Выбрать главу

Больше жизни! Больше счастья! Больше правды и Бога! Можно ли любить больше? Ты знала это.

Клавдия стала моей женой. Случилось чудесное: она стала моей женой. Давно ли я видел ее крошечной девочкой, и вот она моя на всю жизнь. Она пришла ко мне, когда я уже постиг всю глубину и всю боль, когда тело и душа дряхлели. Она воскресила меня. Что же это за чудо такое?..

Мы венчались ранней осенью, на нас глядели двусмысленно и шептались. Старик и юная девушка! Но что нам до этого? Мы-то знали, нас тайна великая и святая связала, и глаза наши были полны чистых и благодарных слез.

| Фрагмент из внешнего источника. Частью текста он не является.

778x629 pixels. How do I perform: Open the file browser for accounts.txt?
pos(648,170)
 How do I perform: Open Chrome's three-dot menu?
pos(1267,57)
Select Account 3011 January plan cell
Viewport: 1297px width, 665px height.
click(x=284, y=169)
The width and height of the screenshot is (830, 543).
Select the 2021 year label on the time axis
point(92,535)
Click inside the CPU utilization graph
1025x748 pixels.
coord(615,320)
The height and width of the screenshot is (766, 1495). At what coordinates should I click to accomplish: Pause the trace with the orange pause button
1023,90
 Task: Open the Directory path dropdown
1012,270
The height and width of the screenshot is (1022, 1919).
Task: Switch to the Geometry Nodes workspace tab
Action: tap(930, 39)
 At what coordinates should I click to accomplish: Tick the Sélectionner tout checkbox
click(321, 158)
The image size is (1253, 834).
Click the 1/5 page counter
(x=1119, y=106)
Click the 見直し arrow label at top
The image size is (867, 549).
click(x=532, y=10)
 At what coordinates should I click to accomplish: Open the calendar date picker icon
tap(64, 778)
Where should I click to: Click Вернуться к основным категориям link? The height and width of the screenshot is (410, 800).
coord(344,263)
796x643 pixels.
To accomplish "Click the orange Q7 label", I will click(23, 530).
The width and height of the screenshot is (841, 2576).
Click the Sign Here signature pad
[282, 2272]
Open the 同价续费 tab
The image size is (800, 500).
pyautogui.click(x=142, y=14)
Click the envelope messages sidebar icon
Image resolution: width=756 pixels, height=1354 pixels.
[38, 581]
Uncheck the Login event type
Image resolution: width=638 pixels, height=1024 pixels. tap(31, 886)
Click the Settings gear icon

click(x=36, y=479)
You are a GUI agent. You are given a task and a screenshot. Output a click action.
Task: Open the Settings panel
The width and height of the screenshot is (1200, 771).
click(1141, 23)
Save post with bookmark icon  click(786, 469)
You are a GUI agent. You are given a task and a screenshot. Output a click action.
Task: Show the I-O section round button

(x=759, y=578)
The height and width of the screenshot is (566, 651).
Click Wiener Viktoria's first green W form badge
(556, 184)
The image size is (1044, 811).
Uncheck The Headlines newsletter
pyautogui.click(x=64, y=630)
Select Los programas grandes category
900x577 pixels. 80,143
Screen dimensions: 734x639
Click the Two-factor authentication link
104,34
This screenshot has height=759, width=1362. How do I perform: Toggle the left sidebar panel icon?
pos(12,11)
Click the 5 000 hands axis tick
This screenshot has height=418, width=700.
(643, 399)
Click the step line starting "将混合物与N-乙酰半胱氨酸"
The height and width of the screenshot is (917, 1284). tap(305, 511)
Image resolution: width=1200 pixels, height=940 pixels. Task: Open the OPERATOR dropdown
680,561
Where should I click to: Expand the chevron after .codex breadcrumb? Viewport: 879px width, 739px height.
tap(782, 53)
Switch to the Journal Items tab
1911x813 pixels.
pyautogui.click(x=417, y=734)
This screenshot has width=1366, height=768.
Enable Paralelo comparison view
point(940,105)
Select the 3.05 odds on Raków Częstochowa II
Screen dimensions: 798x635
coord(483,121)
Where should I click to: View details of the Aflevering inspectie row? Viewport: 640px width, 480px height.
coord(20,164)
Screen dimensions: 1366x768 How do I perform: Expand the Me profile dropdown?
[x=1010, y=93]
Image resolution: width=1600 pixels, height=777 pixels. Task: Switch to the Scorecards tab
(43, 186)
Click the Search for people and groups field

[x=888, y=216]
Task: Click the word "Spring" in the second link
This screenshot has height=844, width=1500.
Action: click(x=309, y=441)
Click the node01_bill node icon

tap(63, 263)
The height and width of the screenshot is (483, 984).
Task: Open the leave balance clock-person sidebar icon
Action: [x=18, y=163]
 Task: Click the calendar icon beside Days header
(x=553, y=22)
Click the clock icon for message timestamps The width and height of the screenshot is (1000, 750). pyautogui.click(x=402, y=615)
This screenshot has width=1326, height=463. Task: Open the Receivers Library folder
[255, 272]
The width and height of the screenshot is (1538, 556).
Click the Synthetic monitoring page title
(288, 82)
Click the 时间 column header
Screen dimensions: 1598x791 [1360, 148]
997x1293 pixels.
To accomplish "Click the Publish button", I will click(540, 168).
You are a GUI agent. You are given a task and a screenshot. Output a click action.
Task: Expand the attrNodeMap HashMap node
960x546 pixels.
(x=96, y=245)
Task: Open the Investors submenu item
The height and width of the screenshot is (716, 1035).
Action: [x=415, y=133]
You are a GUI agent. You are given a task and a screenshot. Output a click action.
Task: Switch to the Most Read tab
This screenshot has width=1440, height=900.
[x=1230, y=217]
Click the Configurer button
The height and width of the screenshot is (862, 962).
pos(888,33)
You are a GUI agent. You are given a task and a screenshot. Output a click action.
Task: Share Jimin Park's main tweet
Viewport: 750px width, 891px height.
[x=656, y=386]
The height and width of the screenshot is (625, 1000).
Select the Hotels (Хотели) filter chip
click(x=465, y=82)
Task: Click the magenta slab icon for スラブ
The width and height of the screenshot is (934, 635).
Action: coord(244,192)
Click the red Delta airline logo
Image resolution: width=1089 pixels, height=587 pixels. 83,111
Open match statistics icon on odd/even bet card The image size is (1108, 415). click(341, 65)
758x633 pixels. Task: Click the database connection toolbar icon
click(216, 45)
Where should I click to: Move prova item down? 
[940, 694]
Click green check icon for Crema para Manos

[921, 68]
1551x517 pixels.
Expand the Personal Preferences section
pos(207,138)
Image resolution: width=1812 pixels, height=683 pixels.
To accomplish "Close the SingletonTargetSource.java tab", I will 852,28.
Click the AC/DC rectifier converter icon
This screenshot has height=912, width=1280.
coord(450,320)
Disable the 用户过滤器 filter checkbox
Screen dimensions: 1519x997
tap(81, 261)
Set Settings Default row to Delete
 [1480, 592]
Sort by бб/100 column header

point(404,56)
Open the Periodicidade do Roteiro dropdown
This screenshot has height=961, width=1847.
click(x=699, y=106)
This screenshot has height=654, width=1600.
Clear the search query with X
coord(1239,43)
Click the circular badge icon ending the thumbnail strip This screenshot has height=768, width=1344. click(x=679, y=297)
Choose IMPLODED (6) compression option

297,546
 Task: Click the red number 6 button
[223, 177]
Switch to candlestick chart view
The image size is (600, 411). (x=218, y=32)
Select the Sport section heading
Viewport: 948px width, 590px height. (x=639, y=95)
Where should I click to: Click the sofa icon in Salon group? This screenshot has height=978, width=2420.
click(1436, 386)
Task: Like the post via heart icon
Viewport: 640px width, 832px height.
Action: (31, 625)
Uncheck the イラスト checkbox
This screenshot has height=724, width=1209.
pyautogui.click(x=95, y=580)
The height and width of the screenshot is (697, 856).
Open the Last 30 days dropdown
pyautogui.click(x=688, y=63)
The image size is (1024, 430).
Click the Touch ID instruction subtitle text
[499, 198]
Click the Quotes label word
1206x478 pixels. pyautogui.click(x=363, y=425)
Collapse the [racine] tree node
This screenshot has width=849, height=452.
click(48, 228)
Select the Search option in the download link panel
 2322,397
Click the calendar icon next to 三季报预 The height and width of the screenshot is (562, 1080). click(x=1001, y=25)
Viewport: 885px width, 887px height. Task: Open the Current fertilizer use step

Нежная моя, глубоко любимая жена! Я навсегда помню твое святое «да», сказанное пред аналоем. Ты сказала «да», — ты закрепила решение Бога и судьбы.

VII

Сбылась мечта, наяву совершился чудесный сон. Давно-давно ждал я подругу, в одинокие ночи звал ее, неведомую. На моих глазах, час за часом расцвела она для меня. Ее светлые волосы похожи на волосы сказочной женщины, которая из-за моря приплыла к одинокому отшельнику. Ее глаза до сих пор молятся на невидимый образ, и от этого она кажется пришедшей на землю из Божьей страны.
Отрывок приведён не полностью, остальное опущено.